EXERCISE DIRECTIONS:
Where the line containing "The width and" appears, start repeating, and continue exactly through the last line below, adding nothing. Include no pictures.

Start of DATA TO USE

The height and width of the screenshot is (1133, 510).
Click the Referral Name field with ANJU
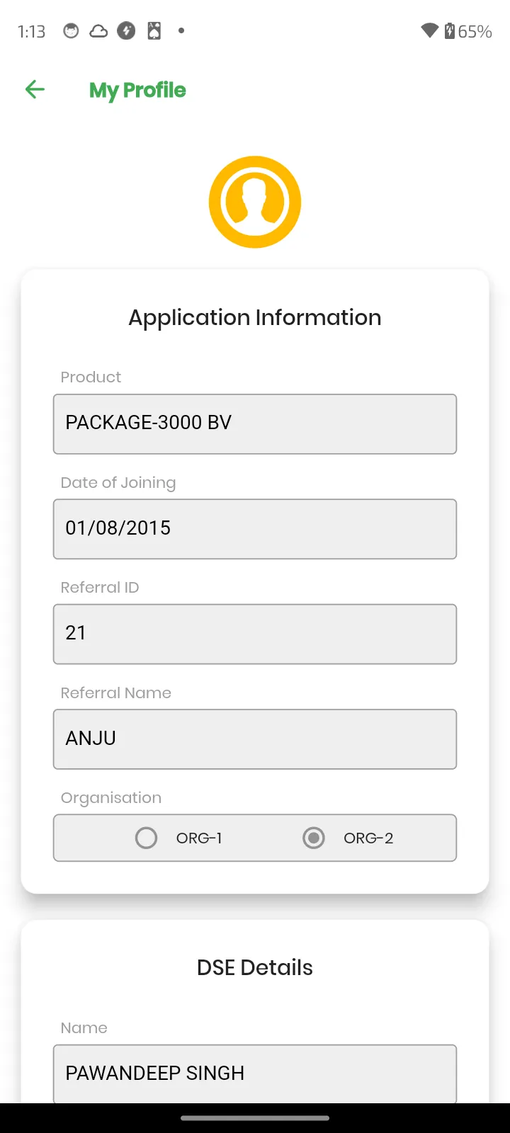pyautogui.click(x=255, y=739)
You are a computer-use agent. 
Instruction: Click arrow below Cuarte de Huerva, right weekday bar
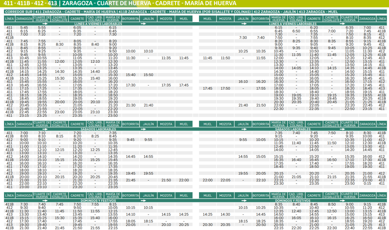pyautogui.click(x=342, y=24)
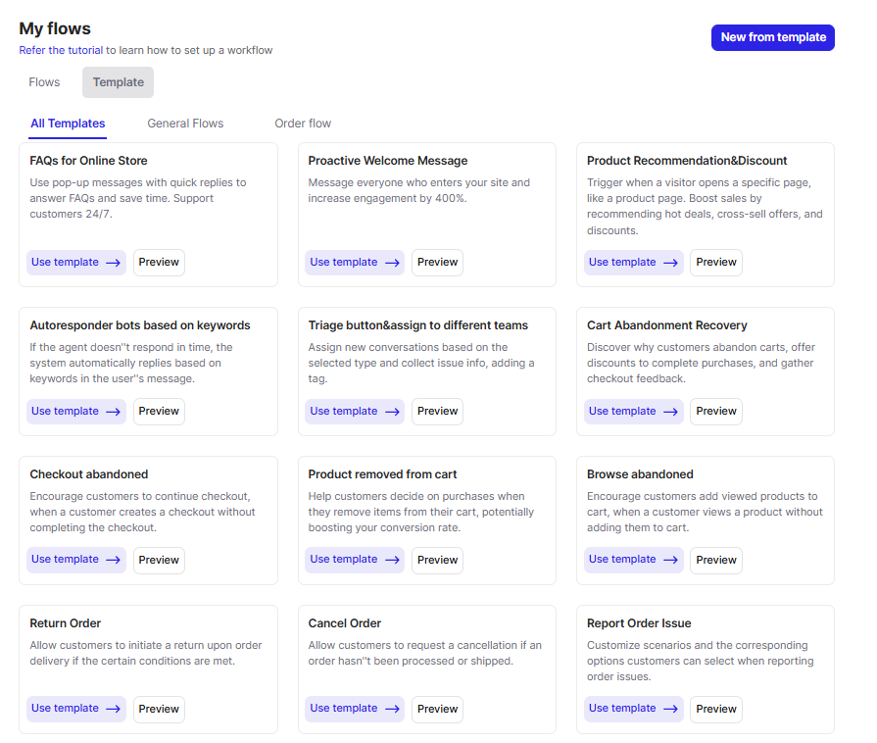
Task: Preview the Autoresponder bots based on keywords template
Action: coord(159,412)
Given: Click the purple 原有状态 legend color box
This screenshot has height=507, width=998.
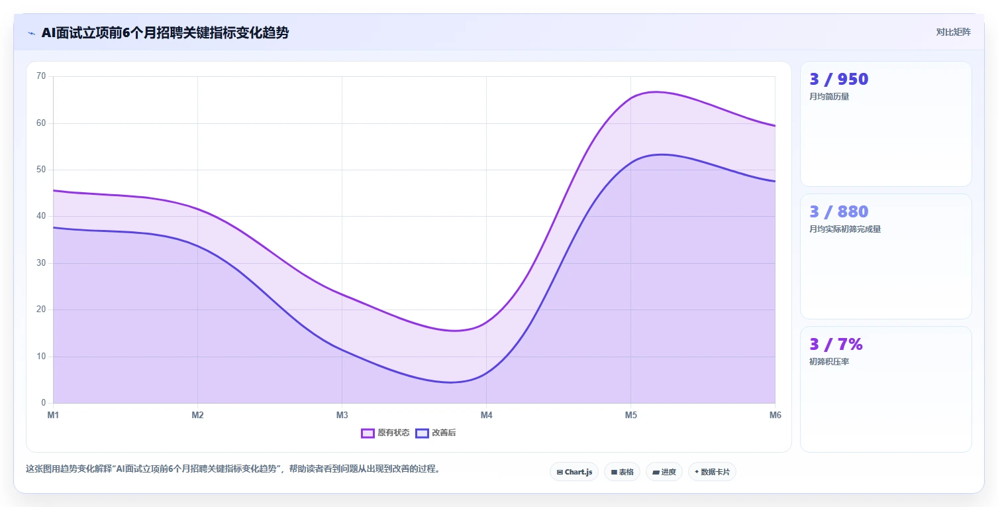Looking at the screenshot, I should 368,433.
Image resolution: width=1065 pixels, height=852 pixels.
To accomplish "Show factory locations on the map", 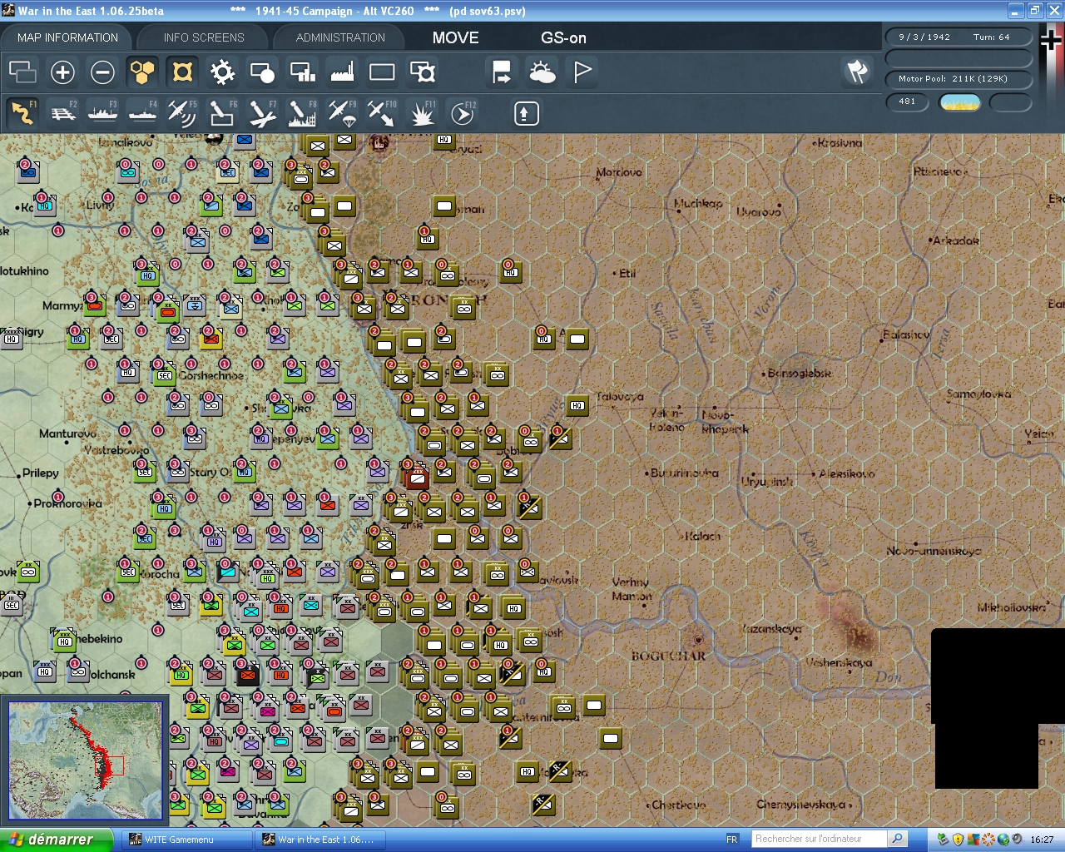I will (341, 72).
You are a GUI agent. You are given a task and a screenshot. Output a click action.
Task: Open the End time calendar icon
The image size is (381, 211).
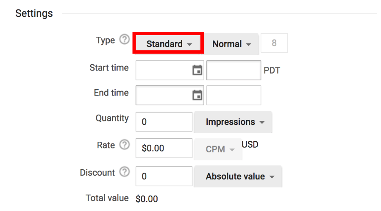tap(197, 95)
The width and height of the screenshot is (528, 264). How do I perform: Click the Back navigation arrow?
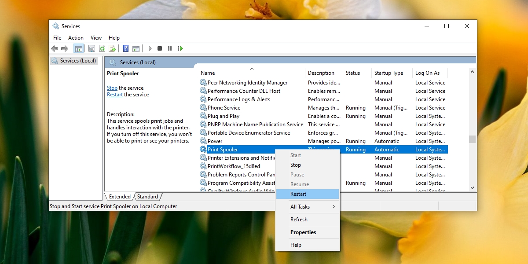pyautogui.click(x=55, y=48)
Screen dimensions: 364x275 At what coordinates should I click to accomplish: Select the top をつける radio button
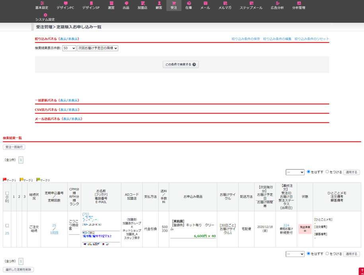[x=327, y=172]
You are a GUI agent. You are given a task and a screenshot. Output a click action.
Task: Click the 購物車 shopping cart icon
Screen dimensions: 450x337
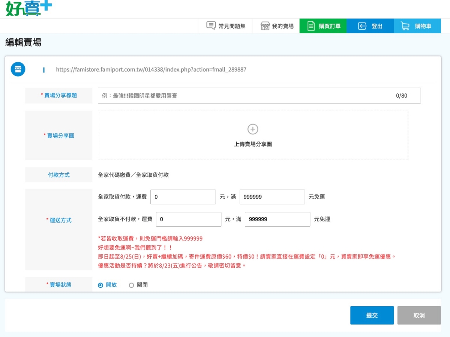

End of DATA TO USE

EXERCISE RESULT:
The width and height of the screenshot is (528, 264). How do I perform: Click the Back navigation arrow?
pyautogui.click(x=55, y=48)
Screen dimensions: 364x275 At what coordinates should I click to accomplish: Select the top をつける radio button
[x=327, y=172]
You are a GUI agent. You are given a task and a screenshot. Output a click action.
Task: Click the 購物車 shopping cart icon
Screen dimensions: 450x337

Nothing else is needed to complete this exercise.